The Bible knows nothing of solitary religion.

-John Wesley

I’ve been reminded today, on more than one occasion, of the importance of friendship to the Christian life.  One reason that the ‘lone ranger Christianity’ that seems to be so pervasive these days is a false gospel, a heresy, a perversion of Jesus’ message and life, is that we are simply not constructed to walk with God as if no one else exists.  We need people to hold us accountable.  People to fellowship and learn with.  “Iron sharpens iron,” as we hear in Proverbs 27.

In view of this conviction, I share with you a brief conversation, informal because of the context (Facebook), but still meaningful.  I found this edifying; perhaps you will agree.

We need each other.  There is no true discipleship without the companionship of others on the journey.

Pastor Mack (henceforth PM): I worry about Christians in China especially…

Shawn: Me too, but if there is one thing about the faith, it thrives best under pressure.
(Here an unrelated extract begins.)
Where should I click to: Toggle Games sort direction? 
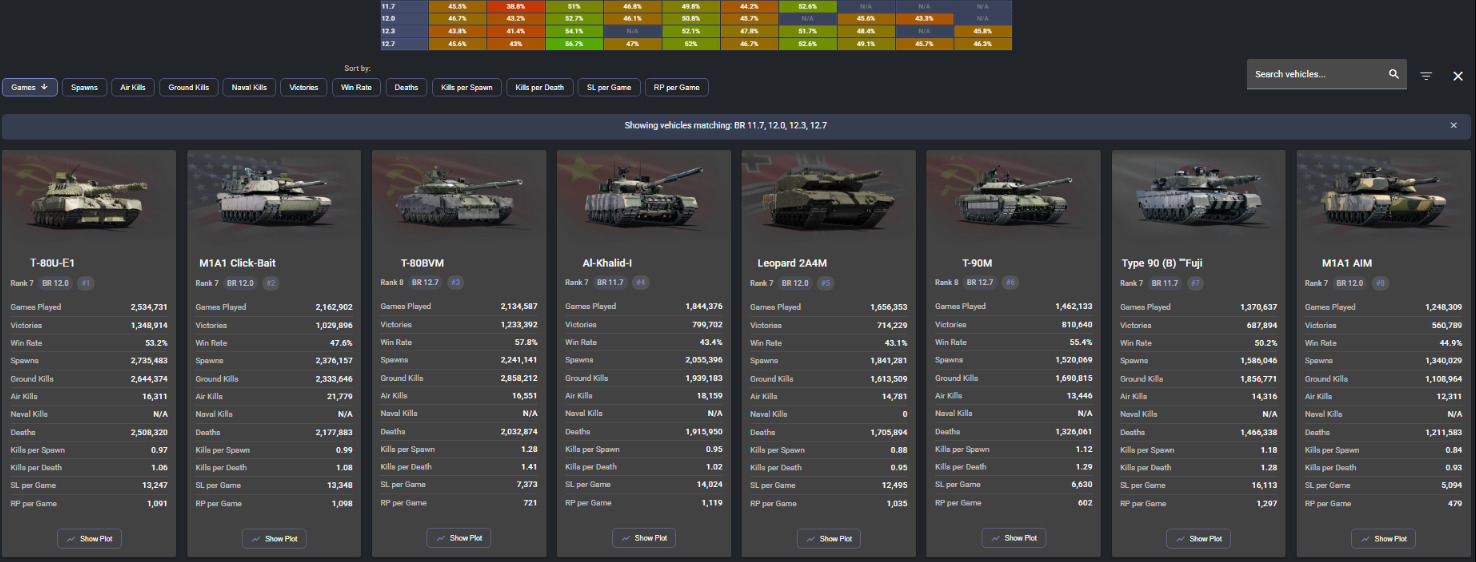(x=30, y=87)
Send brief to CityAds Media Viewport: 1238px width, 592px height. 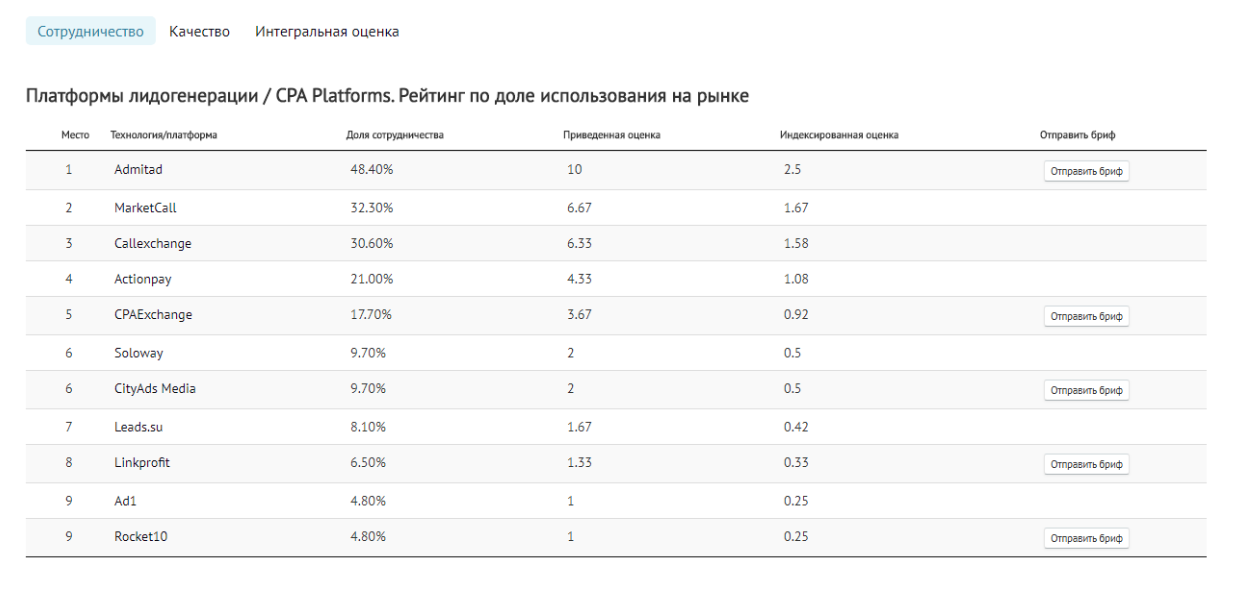click(x=1086, y=390)
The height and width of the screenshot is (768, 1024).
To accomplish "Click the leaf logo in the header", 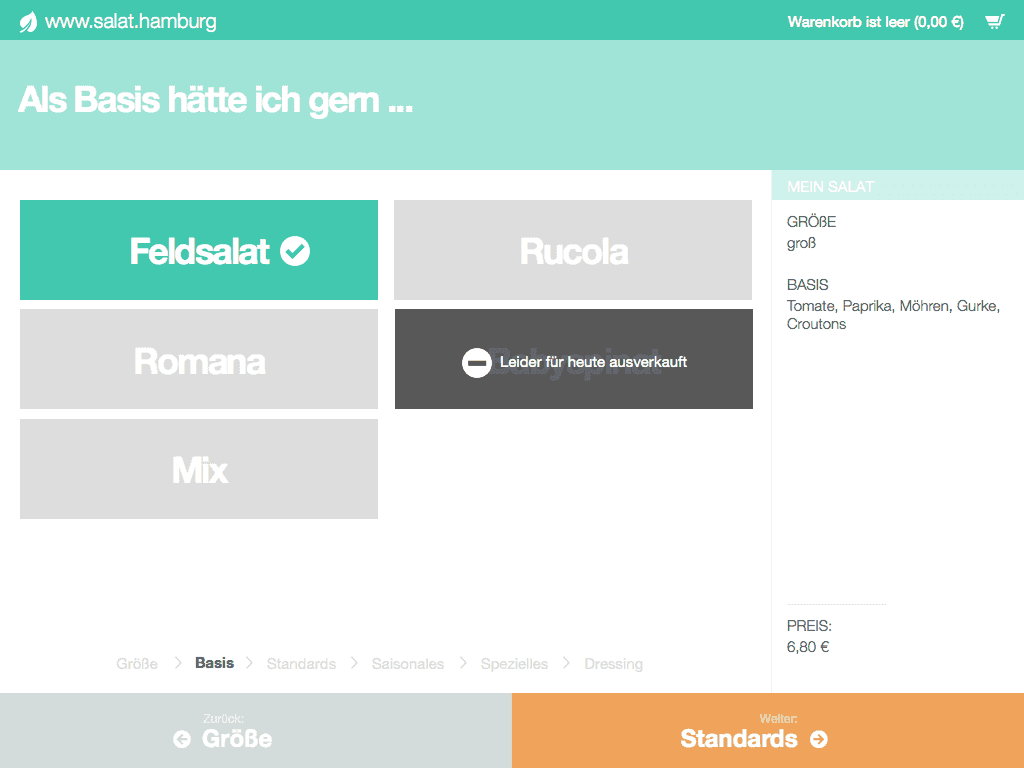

God bless them.

PM: Yeah one of those amazing paradoxes. It also can’t bear success, which is i think why the US church is in shambles.

Shawn: Dude, you are so right. I don’t think that emergent church or any of these new movements is doing any [darn] good. I mean, do we need to be under pressure to appreciate what we have? It just sucks we can’t praise God as heartfelt in good times as when we need God in the painful times.

I don’t know what the answer is. Human condition, I guess.

PM: I guess there is no ideal time for the church, it’s always under threat either from direct persecution or the milder persecution of respectability.

So much of our faith today in America consists of little more than practical advice about being better dads and moms and citizens and financial planners, or how to think “positive,” it’s no wonder people have a hard time believing in God – we’re not really helping them meet Him.